Easy visa is here but a warning!

https://e_visa.mfa.ir/en/#/travel-business/ An Australian couple recently applied on line for an e-visa. Half way through the application form they realized that it was only possible to get e-visas if they entered Iran via the Persian Gulf Island of Kish, not the commonest point of entry for foreign visitors and definitely not the easiest. Please contact the Iranian Consulate about the latest on Iran entry visa regulations before you apply. Visa on Arrivals are easy to get for many nationalities.

jueves, 23 de febrero de 2017

Live Music courtesy of Khoonegeli

Persian "Daf" is a mother percussion instrument. You may savour a private concert by one of the best Daf players in Persia, Suryadima. A 2 hour concert will cost 100 euros. Here is a sample of the master in India last summer. https://www.youtube.com/watch?v=o2wYphQVB https://en.wikipedia.org/wiki/Daf

domingo, 5 de febrero de 2017

Independent travel for UK citizens

At the moment and despite rumors all UK citizens still need to be accompanied by an official guide or join a group tour to visit Iran. The only exception is for those who can get a business visa which would allow them to roam freely for up to 15 days. Business visas can be applied for by companies.

Interesting and little known documentary on Iran in 1971


viernes, 27 de enero de 2017

How to get to Alamut

The Alamut Valley is becoming very popular with hikers and quite rightly so.

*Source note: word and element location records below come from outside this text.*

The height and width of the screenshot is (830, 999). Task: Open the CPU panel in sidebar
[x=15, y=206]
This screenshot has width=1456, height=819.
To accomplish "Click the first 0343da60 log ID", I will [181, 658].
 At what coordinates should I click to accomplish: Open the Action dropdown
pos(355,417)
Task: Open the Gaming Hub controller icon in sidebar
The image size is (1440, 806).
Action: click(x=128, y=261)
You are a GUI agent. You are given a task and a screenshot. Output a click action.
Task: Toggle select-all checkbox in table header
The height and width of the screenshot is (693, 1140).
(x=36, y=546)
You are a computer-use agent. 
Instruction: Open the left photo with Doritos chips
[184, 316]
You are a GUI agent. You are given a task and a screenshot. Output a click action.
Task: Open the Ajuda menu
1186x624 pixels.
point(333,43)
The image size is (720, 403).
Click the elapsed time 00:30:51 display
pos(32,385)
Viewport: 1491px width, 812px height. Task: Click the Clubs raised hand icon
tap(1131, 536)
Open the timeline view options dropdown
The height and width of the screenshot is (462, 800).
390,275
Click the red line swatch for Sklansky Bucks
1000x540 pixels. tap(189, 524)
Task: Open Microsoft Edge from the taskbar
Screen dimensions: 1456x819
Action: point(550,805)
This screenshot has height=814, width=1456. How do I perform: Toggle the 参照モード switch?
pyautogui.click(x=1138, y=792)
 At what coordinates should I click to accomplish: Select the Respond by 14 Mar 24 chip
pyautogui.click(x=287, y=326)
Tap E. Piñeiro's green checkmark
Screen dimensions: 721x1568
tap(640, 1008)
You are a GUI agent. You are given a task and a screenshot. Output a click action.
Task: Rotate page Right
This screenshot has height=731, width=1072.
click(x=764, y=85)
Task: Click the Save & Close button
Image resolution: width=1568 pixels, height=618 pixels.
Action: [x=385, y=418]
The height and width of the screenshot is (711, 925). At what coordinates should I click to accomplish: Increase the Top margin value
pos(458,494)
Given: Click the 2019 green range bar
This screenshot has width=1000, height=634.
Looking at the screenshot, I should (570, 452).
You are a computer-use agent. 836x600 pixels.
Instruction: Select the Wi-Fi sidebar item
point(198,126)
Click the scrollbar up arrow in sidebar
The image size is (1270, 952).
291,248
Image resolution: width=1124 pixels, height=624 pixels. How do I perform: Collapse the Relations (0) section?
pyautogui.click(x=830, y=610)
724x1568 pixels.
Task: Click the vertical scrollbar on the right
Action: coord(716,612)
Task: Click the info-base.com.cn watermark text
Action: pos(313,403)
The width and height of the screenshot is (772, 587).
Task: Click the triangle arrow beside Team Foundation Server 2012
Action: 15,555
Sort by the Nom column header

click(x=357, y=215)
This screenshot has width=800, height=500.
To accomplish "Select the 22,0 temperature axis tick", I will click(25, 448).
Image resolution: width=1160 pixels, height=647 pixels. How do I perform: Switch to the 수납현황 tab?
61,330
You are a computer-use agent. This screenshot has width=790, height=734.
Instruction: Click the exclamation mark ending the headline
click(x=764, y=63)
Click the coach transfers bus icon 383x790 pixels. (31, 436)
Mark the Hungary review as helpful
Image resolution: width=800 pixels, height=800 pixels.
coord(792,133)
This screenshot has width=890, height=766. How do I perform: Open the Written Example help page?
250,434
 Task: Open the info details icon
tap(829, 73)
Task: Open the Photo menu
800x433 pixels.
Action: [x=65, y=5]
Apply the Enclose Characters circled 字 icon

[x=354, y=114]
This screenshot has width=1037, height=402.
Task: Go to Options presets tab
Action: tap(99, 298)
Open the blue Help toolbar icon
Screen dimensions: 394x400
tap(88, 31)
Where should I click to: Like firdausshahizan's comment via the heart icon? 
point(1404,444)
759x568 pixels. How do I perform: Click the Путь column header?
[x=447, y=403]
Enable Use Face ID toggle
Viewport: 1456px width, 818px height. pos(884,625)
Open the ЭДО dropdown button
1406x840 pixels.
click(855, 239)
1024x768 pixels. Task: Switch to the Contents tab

It is a spectacular valley filled with high summits such as Khashechal 4180m, Siyalan 4250m and the grand Shah Alborz 4100m as well as many canyons and waterfalls and remote isolated settlements. The departing point for shared communal taxis is the Gharib Kosh square in Qazvin. These "savaris" will take you to Moalem Kelayeh which is where you need to get off if you are heading for Lake Ovan or Garmarood if you are going to do one of the impressive treks to the Caspian side. The side valleys and canyons such as Gazorkhan where the main Assassin's Castle is located are not served by shared taxis and you are better off getting a taxi to yourself. If you are coming from the Caspian coastline then the Sehezar road ( under construction) is your best option. However, you should note that this road is closed in winter months. There is a minibus that leaves Tonekabon early in the morning and goes as far az Khoshkechal village. You need to arrange with the driver beforehand. The best place to find him would be the Khorramabad Junction of Tonekabon from where shared taxis go to Maran and Darjan. Note: this option is for people on a very low budget and with plenty of time to spare.

miércoles, 25 de enero de 2017

Foreign Exchange in Iran

The Iranian currency is now officially called Tomans instead of the Rial. The denominations in use are 100, 200, 500,1000,2000,5000,10000,50000 and 100000 Tomans ( as they are referred to by the locals although they all still have the extra zero from the Rial days!). You are unlikely to encounter any of the 100 and 200 toman notes, they are worth very little. Each Euro these days gets you 4000 Tomans (previously 40000 Rials). The banks are NOT the place to exchange as they will buy the hard currency at the governmental rate which is some 30% lower than the free market rate. You get the best rates in bureau de change which you find in most city centers and at major airports. You can sell back your excess Tomans at the end of your trip. For foreign travellers, Iran is still a cash economy. Those who wish not to carry too much cash can take a day off and by taking their Iranian money into a bank ask for a debit card.